TASK DIRECTIONS
Without the pictures, reproduce the records that follow exactly.

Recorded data
######

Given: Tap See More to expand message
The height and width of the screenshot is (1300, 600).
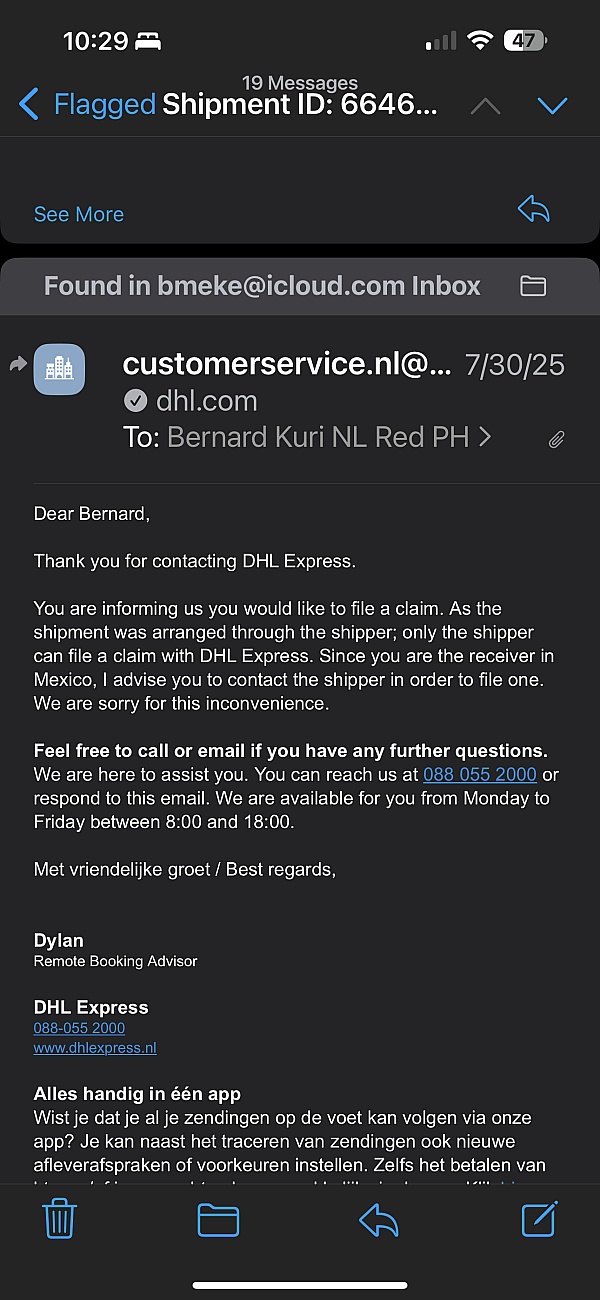Looking at the screenshot, I should [79, 214].
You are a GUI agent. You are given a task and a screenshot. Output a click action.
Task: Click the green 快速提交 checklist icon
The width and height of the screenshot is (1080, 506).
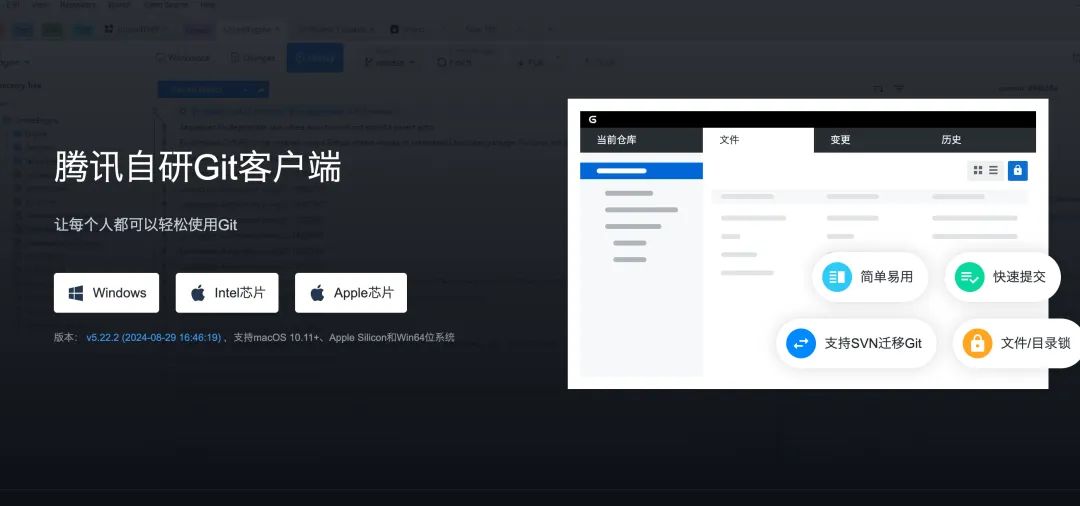[969, 277]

######

OUTPUT FOR THIS TASK
Given: Tap See More to expand message
The height and width of the screenshot is (1300, 600).
Looking at the screenshot, I should [79, 214].
You are a GUI agent. You are given a task and a screenshot. Output a click action.
Task: Click the green 快速提交 checklist icon
The width and height of the screenshot is (1080, 506).
[969, 277]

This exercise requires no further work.